Amira Garcia
O cheiro forte do campo me trazia um pouco de tranquilidade, mas só eu sabia o quanto estava sendo difícil. Meus olhos permaneciam fechados, aquela era a minha despedida, eu já não poderia viver na minha cidade do interior, todas as lembranças não me deixariam seguir em frente.
— Essa falsa paz não me fará esquecer aquela tragédia. — murmurei, olhando em direção onde ficava minha casa, antes de ter pegado fogo acidentalmente e tirado tudo de mim.
Três semanas haviam se passado desde que tudo aconteceu, eu estava sendo abrigada por um dos amigos do meu pai, todos na cidade estavam com pena da pobre órfã que perdeu tudo.
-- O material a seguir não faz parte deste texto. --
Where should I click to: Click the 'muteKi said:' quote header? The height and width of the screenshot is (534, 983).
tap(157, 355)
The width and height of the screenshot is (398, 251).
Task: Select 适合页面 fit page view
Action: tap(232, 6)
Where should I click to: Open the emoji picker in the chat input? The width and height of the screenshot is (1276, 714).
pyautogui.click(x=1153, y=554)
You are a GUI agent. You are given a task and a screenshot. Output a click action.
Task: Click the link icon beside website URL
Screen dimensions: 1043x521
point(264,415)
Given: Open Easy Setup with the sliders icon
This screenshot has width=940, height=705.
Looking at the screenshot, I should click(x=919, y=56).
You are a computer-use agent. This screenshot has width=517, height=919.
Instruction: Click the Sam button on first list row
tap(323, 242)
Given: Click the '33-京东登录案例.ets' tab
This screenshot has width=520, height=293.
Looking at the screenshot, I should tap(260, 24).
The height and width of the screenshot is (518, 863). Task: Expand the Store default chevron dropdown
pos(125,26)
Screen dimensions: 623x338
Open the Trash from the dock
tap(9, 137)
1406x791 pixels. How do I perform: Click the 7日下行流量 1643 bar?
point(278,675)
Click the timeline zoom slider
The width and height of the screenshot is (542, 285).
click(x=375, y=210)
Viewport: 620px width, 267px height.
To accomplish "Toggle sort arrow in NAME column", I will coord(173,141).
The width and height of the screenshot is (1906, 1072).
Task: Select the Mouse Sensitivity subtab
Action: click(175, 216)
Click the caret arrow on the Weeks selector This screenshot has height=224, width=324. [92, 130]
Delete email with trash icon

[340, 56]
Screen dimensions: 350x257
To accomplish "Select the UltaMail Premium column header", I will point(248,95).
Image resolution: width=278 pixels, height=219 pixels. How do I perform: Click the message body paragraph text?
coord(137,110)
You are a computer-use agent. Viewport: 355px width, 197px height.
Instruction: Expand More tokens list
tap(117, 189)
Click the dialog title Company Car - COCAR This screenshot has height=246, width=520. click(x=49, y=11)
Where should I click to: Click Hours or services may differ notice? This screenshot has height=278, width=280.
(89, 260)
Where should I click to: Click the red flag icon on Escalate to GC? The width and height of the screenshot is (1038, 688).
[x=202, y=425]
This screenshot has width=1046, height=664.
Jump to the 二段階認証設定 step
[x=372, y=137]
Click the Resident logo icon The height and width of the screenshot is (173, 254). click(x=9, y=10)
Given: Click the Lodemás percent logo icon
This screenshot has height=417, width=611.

Já não tinha lágrimas para chorar sobre os túmulos dos meus amados pais.
No dia do incêndio, eu não estava em casa, fora fazer as compras da semana. Peguei a caminhonete do papai e falei que voltaria logo, no entanto, acabei me atrasando um pouco mais do que pensei. Sem saber a razão estava sentindo um mal-estar repentino, enquanto voltava para casa, quanto mais me aproximava o suor frio escorria pelas minhas costas.
Meu coração disparou assim que passei pela porteira, vi enormes chamas na minha casa, e algumas pessoas estavam tentando apagar o fogo, eu saí correndo do carro em direção a minha casinha.
— Alguém viu meus pais? Me respondam! — gritei, caindo ajoelhada sobre a grama.
— Sinto muito querida, não conseguimos tirá-los lá de dentro. — a senhora Marta disse tentando me levantar do chão.
Não poderia ser verdade tudo que estava acontecendo, sem pensar direito levantei do chão, e corri em direção ao fogo, talvez eu pudesse ainda salvá-los, não queria perder as minhas esperanças, porém ao me aproximar da porta totalmente destruída, comecei a tossir forte devido à fumaça.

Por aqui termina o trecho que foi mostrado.